Work request: Write out the entries again exactly as they are given.
-------- The input
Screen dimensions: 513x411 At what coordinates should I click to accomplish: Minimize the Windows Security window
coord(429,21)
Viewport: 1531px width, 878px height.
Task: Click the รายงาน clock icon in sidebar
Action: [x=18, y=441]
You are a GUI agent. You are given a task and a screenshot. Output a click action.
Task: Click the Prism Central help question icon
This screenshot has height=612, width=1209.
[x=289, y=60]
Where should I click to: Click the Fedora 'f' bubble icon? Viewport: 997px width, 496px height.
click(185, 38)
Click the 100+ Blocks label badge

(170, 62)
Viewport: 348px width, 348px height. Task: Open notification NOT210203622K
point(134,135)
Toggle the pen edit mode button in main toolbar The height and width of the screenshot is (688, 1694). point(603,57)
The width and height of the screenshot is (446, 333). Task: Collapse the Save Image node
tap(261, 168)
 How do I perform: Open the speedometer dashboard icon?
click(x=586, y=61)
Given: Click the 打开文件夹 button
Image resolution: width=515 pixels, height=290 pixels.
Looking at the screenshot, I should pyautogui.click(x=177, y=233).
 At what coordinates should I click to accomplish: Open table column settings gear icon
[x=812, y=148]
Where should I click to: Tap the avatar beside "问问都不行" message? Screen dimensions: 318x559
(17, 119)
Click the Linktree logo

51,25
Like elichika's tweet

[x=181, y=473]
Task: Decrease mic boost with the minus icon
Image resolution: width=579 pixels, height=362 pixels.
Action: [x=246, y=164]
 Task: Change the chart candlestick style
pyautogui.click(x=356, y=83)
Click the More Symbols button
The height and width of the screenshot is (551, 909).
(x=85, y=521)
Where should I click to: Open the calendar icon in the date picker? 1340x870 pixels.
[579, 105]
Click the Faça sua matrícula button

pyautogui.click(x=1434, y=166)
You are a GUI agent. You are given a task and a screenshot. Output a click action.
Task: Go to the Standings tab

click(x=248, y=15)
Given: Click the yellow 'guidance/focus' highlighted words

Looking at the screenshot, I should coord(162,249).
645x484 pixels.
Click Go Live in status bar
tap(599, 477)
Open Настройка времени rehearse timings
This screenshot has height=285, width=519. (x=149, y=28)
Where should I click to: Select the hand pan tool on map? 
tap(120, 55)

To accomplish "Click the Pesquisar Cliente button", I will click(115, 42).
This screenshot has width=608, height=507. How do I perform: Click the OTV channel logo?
----------------
Answer below:
Screen dimensions: 513x411 At what coordinates should I click to accomplish: Minimize the Windows Security window
coord(429,21)
Viewport: 1531px width, 878px height.
Task: Click the รายงาน clock icon in sidebar
Action: [x=18, y=441]
You are a GUI agent. You are given a task and a screenshot. Output a click action.
Task: Click the Prism Central help question icon
This screenshot has height=612, width=1209.
[x=289, y=60]
Where should I click to: Click the Fedora 'f' bubble icon? Viewport: 997px width, 496px height.
click(185, 38)
Click the 100+ Blocks label badge

(170, 62)
Viewport: 348px width, 348px height. Task: Open notification NOT210203622K
point(134,135)
Toggle the pen edit mode button in main toolbar The height and width of the screenshot is (688, 1694). point(603,57)
The width and height of the screenshot is (446, 333). Task: Collapse the Save Image node
tap(261, 168)
 How do I perform: Open the speedometer dashboard icon?
click(x=586, y=61)
Given: Click the 打开文件夹 button
Image resolution: width=515 pixels, height=290 pixels.
Looking at the screenshot, I should pyautogui.click(x=177, y=233).
 At what coordinates should I click to accomplish: Open table column settings gear icon
[x=812, y=148]
Where should I click to: Tap the avatar beside "问问都不行" message? Screen dimensions: 318x559
(17, 119)
Click the Linktree logo

51,25
Like elichika's tweet

[x=181, y=473]
Task: Decrease mic boost with the minus icon
Image resolution: width=579 pixels, height=362 pixels.
Action: [x=246, y=164]
 Task: Change the chart candlestick style
pyautogui.click(x=356, y=83)
Click the More Symbols button
The height and width of the screenshot is (551, 909).
(x=85, y=521)
Where should I click to: Open the calendar icon in the date picker? 1340x870 pixels.
[579, 105]
Click the Faça sua matrícula button

pyautogui.click(x=1434, y=166)
You are a GUI agent. You are given a task and a screenshot. Output a click action.
Task: Go to the Standings tab

click(x=248, y=15)
Given: Click the yellow 'guidance/focus' highlighted words

Looking at the screenshot, I should coord(162,249).
645x484 pixels.
Click Go Live in status bar
tap(599, 477)
Open Настройка времени rehearse timings
This screenshot has height=285, width=519. (x=149, y=28)
Where should I click to: Select the hand pan tool on map? 
tap(120, 55)

To accomplish "Click the Pesquisar Cliente button", I will click(115, 42).
This screenshot has width=608, height=507. How do I perform: Click the OTV channel logo?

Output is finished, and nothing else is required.